Quality Control Is Ongoing Issue

This latest gaffe isn't the first time it's had a problem with the quality of some of its products, but it certainly seems like its biggest mistake to date. In a note to Credit Suisse clients, analyst Christian Buss said, "With the black Luon pant recall Lulu has now had its fourth quality control issue in the last year. We see some potential that Lulu risks alienating its core customer base should quality control issues persist."

Ya think?

This is a company that has always prided itself on quality eschewing low prices. In a March 26, 2010, article in the Globe and Mail, CEO Christine Day suggested Lululemon successfully traversed the recession by making some tough calls shortly after she took over running its business. Jennifer Black, a retail analyst in Portland, Oregon, believes Day brought some focus to the company. In Day's words: "It meant getting grounded in our strategic advantages and opportunities, and getting the execution on track." But really it meant maximizing profits for shareholders.

Core Customer

Lululemon Addict is a blog that covers everything Lulu and has since 2008. In a March 19 article, the unknown author (quite possibly founder Carolyn Beauchesne) points out that the quality control issues started shortly after Day joined the company. Management, with Day leading the charge, ruined everything special about Lululemon, most especially its quality. Choosing maximum profits over unique products, Lulu's become generic in nature with little differentiation between itself and brands like the Gap's (NYSE:GPS) Athleta and VF Corp's (NYSE:VFC) Lucy Activewear. This latest problem could be an indication of how little Day cares about its "core customer."

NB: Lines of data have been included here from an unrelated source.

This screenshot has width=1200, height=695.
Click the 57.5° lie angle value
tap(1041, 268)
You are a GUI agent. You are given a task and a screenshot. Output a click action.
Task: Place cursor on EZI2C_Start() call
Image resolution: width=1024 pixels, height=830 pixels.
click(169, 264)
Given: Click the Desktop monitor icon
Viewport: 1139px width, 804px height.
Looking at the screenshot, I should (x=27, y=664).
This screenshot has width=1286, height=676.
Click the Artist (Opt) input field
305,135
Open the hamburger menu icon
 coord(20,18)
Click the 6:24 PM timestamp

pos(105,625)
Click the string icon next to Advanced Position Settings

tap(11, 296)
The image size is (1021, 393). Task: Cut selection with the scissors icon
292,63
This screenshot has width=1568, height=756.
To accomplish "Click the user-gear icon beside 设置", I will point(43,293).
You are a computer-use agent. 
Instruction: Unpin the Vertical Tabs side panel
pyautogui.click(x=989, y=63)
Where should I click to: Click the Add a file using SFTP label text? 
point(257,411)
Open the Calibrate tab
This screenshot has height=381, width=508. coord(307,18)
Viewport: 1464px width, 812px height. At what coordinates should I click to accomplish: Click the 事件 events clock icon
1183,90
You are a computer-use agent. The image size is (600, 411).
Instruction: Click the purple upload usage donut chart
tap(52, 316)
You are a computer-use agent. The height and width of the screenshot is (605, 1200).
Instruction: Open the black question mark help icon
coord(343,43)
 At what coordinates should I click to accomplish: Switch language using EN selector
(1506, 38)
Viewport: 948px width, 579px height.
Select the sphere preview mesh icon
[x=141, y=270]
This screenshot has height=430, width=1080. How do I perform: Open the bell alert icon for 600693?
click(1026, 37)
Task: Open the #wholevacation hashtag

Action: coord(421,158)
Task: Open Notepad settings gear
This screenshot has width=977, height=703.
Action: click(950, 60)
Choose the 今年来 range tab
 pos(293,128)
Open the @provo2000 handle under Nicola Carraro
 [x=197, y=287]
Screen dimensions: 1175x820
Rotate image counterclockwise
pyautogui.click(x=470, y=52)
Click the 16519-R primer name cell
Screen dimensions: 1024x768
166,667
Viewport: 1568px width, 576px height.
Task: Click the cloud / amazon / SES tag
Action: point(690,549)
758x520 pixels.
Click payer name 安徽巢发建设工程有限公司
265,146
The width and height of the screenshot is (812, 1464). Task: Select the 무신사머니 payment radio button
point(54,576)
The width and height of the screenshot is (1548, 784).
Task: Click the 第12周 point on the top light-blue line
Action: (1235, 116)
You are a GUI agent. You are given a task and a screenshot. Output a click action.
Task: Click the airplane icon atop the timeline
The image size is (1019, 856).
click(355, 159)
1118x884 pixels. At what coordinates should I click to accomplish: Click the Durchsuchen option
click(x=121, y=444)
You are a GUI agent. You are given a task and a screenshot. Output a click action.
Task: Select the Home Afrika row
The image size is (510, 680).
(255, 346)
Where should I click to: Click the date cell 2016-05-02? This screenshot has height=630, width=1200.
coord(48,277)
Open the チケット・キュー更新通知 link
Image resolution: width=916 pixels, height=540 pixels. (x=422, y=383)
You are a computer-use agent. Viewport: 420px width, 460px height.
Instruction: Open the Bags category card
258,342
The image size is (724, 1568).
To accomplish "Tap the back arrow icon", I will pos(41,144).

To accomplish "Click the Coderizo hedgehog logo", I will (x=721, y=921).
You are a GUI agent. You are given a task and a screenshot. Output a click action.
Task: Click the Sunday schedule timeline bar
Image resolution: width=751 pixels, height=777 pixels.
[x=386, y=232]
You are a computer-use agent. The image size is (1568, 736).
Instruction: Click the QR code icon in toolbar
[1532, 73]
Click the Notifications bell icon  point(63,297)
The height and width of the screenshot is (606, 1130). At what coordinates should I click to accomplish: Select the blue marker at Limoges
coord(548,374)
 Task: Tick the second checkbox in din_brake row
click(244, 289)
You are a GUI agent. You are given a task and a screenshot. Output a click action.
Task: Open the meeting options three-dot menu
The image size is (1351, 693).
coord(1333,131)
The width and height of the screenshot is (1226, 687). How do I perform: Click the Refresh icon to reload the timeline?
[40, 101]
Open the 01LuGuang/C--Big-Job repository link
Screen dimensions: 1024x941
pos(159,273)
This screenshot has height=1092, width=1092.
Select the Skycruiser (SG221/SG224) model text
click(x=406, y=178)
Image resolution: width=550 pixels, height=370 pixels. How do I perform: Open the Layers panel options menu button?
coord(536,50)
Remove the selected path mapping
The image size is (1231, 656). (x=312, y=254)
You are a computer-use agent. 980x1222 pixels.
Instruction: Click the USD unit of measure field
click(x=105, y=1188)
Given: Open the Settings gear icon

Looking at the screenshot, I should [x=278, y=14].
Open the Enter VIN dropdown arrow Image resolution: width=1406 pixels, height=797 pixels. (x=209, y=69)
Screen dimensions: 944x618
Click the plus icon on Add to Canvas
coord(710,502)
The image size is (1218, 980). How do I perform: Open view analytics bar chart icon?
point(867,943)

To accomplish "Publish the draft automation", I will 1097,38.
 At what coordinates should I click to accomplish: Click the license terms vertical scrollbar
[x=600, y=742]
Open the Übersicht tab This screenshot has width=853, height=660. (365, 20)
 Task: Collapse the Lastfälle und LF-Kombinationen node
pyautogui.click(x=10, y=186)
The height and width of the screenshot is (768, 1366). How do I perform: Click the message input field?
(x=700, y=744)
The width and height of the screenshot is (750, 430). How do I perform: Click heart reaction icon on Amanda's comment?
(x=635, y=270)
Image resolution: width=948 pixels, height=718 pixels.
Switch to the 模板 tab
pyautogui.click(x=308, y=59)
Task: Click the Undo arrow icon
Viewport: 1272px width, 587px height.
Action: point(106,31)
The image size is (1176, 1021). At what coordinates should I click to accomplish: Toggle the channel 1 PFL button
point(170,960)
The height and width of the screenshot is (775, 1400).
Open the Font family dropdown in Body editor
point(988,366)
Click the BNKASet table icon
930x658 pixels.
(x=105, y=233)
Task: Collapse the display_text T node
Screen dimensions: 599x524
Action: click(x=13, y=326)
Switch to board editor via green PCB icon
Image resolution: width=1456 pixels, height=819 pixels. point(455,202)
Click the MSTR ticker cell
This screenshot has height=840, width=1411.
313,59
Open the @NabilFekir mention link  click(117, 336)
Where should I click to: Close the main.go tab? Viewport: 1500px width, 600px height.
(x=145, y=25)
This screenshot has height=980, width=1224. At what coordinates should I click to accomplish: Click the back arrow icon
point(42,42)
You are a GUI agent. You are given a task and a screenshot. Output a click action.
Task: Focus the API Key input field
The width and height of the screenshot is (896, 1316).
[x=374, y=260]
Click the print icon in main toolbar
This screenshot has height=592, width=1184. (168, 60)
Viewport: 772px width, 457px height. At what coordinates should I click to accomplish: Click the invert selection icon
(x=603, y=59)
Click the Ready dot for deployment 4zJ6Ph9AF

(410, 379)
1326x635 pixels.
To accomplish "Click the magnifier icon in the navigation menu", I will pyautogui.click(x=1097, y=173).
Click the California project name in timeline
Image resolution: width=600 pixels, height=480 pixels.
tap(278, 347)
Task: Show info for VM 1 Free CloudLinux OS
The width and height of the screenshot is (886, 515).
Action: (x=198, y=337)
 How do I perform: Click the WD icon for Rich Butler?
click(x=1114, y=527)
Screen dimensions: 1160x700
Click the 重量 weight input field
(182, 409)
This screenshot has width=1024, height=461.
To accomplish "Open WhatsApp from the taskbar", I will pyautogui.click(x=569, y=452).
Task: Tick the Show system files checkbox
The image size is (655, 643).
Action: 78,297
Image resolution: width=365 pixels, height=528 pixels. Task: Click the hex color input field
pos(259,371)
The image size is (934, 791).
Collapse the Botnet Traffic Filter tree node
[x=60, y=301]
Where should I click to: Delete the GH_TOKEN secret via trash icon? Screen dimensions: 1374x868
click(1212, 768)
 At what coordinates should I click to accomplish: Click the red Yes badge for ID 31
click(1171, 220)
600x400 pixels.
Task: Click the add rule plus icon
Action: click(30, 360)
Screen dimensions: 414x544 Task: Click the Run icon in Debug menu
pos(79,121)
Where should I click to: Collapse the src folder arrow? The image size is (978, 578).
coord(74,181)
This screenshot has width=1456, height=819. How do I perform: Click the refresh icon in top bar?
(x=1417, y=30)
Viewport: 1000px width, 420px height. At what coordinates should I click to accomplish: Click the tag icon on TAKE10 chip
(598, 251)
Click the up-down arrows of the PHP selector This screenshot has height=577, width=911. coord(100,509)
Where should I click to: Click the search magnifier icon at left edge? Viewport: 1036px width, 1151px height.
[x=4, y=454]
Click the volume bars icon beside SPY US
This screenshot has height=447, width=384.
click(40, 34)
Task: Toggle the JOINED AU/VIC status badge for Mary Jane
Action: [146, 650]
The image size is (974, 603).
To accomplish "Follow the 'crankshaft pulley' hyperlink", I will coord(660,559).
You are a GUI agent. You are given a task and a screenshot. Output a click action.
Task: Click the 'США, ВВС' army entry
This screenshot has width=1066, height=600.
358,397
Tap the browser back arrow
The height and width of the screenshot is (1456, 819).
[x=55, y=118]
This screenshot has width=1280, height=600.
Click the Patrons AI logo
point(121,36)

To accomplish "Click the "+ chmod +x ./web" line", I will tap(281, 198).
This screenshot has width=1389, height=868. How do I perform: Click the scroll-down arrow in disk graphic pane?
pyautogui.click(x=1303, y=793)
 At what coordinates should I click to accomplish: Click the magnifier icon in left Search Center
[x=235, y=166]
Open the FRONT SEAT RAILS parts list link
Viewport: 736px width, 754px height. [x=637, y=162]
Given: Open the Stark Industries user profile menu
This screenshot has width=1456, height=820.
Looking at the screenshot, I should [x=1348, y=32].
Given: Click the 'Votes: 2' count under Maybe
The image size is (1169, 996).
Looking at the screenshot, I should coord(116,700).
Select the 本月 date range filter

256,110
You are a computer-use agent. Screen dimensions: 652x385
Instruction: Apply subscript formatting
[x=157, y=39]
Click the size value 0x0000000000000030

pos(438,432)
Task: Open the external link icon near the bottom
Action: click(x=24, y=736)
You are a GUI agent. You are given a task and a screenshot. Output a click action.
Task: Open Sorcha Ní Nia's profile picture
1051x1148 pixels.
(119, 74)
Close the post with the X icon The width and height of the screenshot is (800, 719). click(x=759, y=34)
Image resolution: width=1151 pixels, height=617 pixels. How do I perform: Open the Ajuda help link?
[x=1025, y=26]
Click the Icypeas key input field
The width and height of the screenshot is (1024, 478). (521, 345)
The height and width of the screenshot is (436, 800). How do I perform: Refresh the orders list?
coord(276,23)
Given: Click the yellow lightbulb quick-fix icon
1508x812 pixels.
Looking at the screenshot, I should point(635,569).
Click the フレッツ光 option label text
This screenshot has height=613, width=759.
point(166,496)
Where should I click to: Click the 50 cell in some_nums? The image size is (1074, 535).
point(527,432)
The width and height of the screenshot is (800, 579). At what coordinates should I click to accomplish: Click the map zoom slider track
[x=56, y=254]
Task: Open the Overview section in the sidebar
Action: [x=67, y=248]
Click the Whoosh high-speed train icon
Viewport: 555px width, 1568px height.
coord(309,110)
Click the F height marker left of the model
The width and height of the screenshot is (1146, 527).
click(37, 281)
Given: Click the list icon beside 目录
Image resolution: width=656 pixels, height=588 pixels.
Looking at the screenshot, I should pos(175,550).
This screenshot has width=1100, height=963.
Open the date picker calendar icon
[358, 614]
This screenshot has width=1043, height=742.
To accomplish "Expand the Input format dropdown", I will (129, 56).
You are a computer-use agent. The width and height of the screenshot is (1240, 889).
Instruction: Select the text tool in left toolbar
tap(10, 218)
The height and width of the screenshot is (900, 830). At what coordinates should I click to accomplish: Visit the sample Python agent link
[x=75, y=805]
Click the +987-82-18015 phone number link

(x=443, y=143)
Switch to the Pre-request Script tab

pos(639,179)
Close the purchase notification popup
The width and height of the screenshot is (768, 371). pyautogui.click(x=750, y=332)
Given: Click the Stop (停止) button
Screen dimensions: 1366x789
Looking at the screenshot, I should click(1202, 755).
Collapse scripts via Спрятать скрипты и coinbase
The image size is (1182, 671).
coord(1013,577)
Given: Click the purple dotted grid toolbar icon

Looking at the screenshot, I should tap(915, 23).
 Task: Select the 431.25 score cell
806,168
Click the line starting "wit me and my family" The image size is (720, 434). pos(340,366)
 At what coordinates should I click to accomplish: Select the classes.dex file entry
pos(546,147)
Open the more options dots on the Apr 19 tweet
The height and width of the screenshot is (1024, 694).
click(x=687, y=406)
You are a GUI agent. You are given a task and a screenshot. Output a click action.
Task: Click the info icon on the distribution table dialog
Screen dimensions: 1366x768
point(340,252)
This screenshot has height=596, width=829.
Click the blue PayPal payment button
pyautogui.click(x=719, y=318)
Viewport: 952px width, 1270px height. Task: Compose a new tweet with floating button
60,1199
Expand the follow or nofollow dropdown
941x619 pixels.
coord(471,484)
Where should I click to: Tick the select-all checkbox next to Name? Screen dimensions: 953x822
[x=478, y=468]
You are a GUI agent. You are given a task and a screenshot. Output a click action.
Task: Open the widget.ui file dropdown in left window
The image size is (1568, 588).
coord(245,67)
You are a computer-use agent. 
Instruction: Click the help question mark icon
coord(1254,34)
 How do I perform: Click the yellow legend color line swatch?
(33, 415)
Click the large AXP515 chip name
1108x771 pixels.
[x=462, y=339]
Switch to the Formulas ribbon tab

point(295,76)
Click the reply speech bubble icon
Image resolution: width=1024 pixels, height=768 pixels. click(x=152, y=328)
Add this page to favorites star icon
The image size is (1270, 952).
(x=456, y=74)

Carolyn Beauchesne claims that she has spent more than $15,000 in its retail stores. If anyone is a core customer, it's her. So, the fact that she's calling for the ouster of Day is proof positive that the former Starbucks (Nasdaq:SBUX) executive doesn't know jack about manufacturing apparel. It's been one blunder after another; if the devoted can see it, it's only a matter of time before the worm turns. At that point it's game, set and match.

Full Disclosure

In my first article about LULU back in March 2009, I finished by suggesting it was a steal at $5 per share. I also said it was a good thing Lululemon didn't buy Athleta at the time because it would have added too much debt. While that's true, it also would have eliminated some serious competition. The decision by Day to go it alone in e-commerce instead of buying a ready-made solution is looking like a huge mistake at this point. In hindsight, we should have seen this as the action (or inaction in this instance) of an inexperienced CEO.

However, that's water under the bridge. What really started to irk me about the company was the way in which it disseminated information to investors. Every quarter it seemed to present information in a slightly different way to highlight those numbers it wanted us to focus on. In my March 2, 2010 article, Deciphering Lululemon's Cross-Border Sales, I questioned why it didn't present specific information about its U.S. sales like it did for Canada despite the fact that 39% of its overall revenue was south of the border. We'll never know if it was intentionally vague in its disclosure or simply ill equipped to handle investor relations on a larger scale.

Trust and Respect

What we do know is that three years later Lululemon has a lot of explaining to do. While some in the press are talking about how it's getting ahead of the story by recalling the pants in question and providing refunds, I find it amazing that it's been more than willing to throw Eclat Textile Co. Ltd., its supplier of more than 10 years, under the bus for a problem that clearly is of its own making. It's another example of weak leadership. You don't question a trusted and valued partner in open conversation. The mere insinuation that the error occurred in the manufacturing process shows a complete disrespect for the process. The truth always comes out in the end so why say anything detrimental until all the facts are known? Good luck trying to find new suppliers.

Christine Day Must Go

Every dog has its day. Christine Day took a company that wasn't very corporate and made it so. But by doing that she may have ruined its specialness. Lululemon Addict's Carolyn Beauchesne is 100% correct when she states, "It's time to bring in a new CEO, with a commitment to quality, who has experience in the apparel industry and an eye for style."  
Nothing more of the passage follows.